▸ Task details: Nothing but the lines from the one containing "The height and width of the screenshot is (364, 607)." through the one containing "The height and width of the screenshot is (527, 812).", both included, should be given again, each exactly as written below.

▸ Information given:
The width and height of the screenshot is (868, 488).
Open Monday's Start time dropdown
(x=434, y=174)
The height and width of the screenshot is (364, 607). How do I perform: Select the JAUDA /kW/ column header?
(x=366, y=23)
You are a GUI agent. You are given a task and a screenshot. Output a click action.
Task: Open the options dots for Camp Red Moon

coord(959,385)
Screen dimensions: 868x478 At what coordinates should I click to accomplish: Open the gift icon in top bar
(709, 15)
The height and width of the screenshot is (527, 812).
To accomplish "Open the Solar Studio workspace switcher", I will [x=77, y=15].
...
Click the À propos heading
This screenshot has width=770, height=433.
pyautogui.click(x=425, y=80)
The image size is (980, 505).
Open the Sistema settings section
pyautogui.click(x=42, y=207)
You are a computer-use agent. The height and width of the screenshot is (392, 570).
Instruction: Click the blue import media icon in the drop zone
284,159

▸ Answer area:
The height and width of the screenshot is (364, 607). How do I perform: Select the JAUDA /kW/ column header?
(x=366, y=23)
You are a GUI agent. You are given a task and a screenshot. Output a click action.
Task: Open the options dots for Camp Red Moon

coord(959,385)
Screen dimensions: 868x478 At what coordinates should I click to accomplish: Open the gift icon in top bar
(709, 15)
The height and width of the screenshot is (527, 812).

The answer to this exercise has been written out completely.